**Required work:** In the records below, find the line containing "The width and height of the screenshot is (718, 520)." and the line containing "Given: Select the L:6.75 label". Give again exactly those lines and every line between them, omitting the pictures.

**Data for the task:**

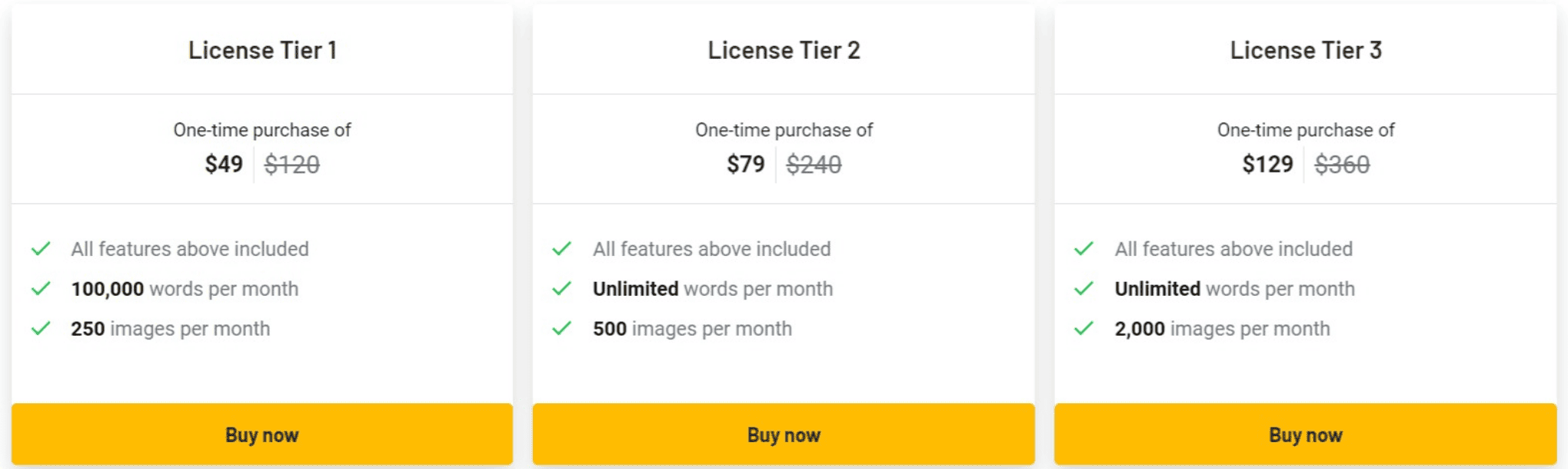
Task: Click checkmark beside 500 images per month
Action: [562, 329]
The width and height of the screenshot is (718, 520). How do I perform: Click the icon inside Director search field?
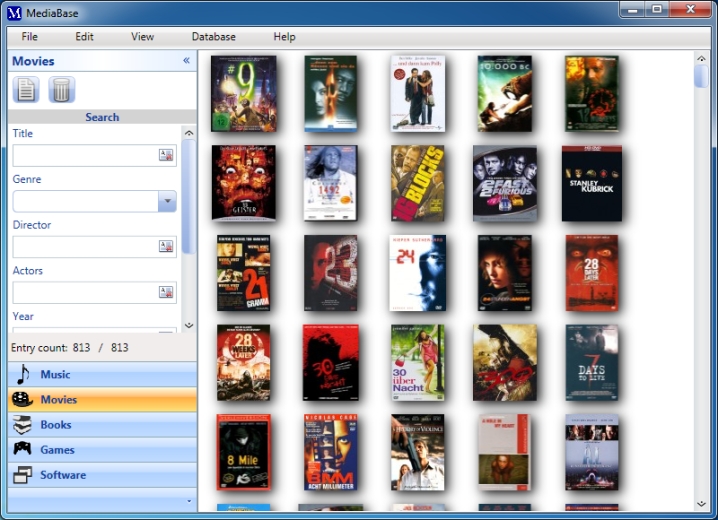coord(166,246)
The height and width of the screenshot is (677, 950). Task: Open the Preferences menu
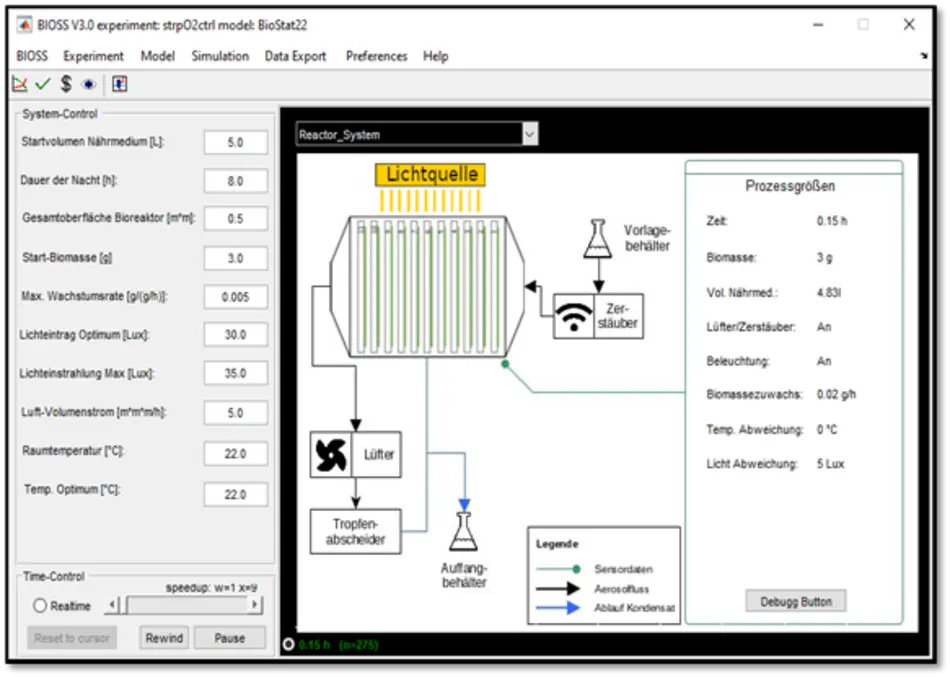pos(376,56)
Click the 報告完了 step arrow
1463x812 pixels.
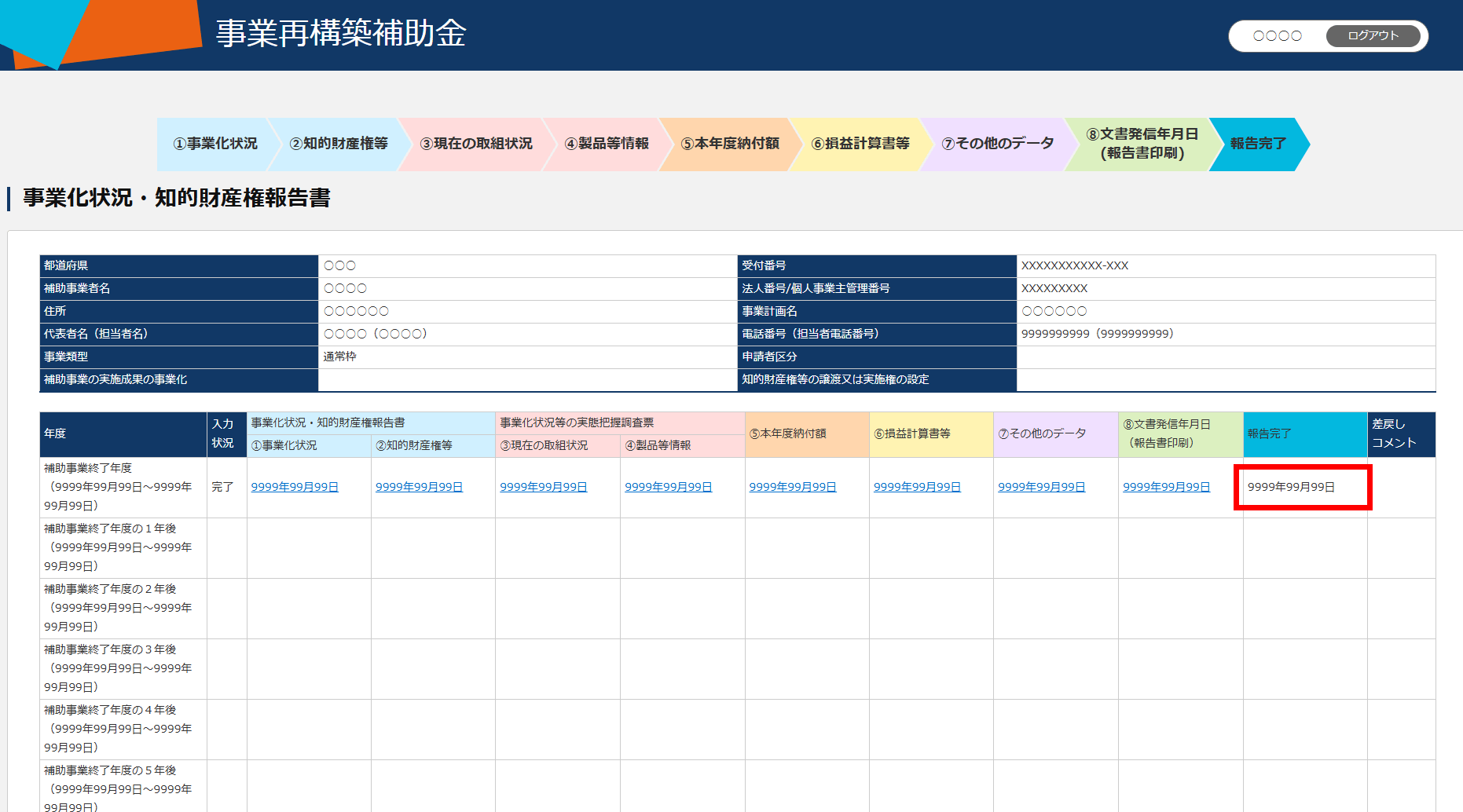(1257, 144)
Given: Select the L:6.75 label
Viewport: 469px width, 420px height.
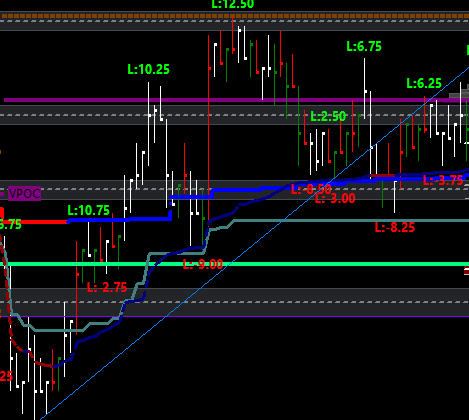Looking at the screenshot, I should 364,46.
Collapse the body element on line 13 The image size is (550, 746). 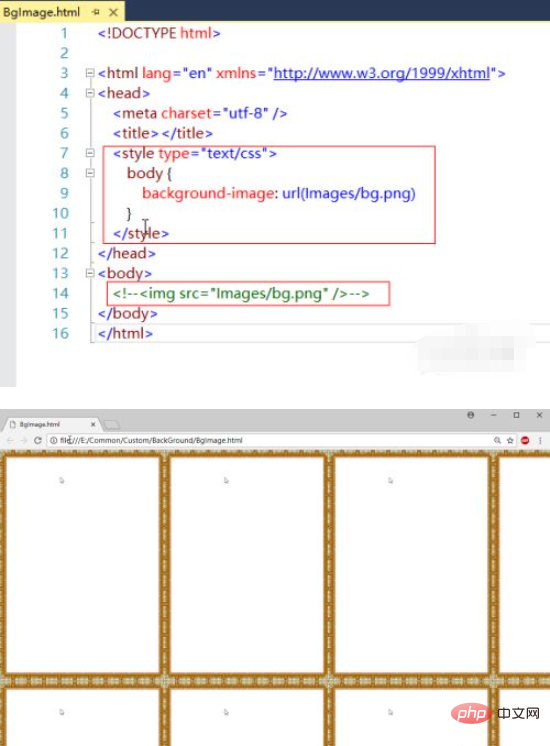pos(89,273)
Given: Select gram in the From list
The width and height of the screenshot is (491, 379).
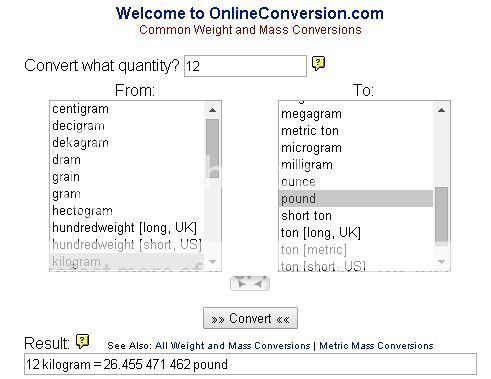Looking at the screenshot, I should pos(127,194).
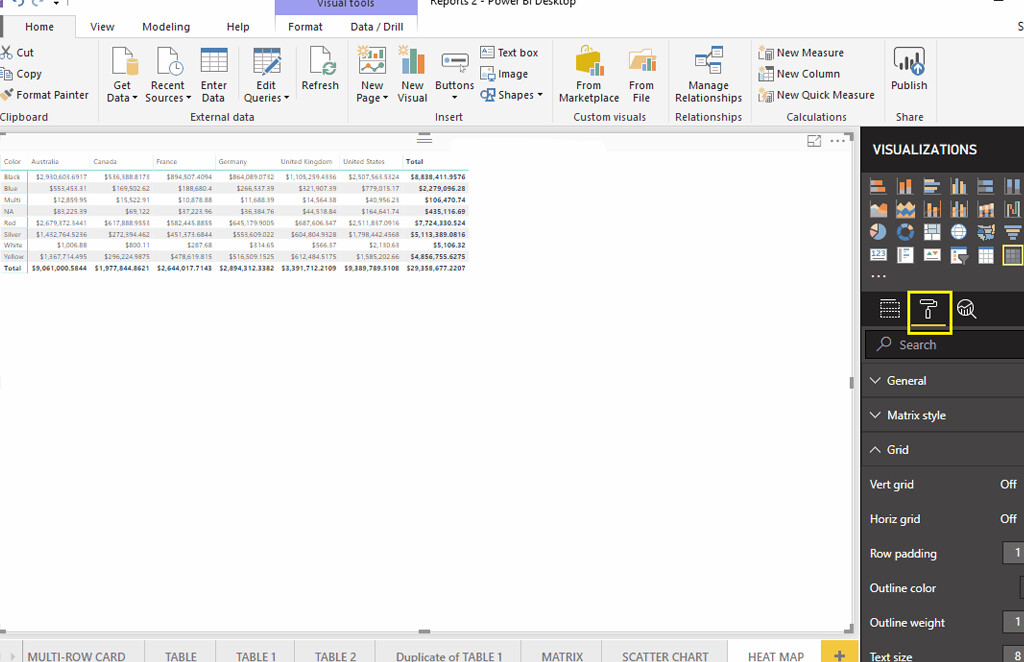Switch to the Fields pane icon
Image resolution: width=1024 pixels, height=662 pixels.
coord(889,309)
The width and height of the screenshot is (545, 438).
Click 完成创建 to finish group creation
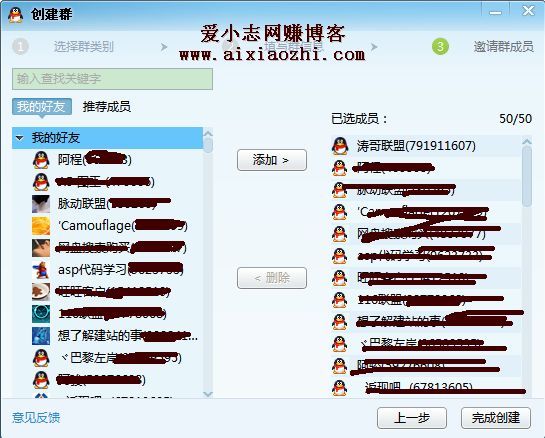click(496, 418)
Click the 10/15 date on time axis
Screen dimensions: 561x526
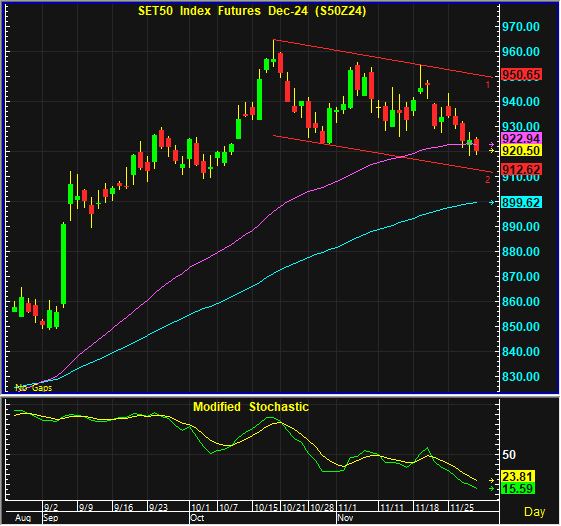click(266, 507)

**Answer space:**
The width and height of the screenshot is (718, 520). How do I perform: Click the icon inside Director search field?
coord(166,246)
The height and width of the screenshot is (677, 950). Task: Open the Preferences menu
pos(376,56)
Click the 報告完了 step arrow
1463x812 pixels.
(1257, 144)
Given: Select the L:6.75 label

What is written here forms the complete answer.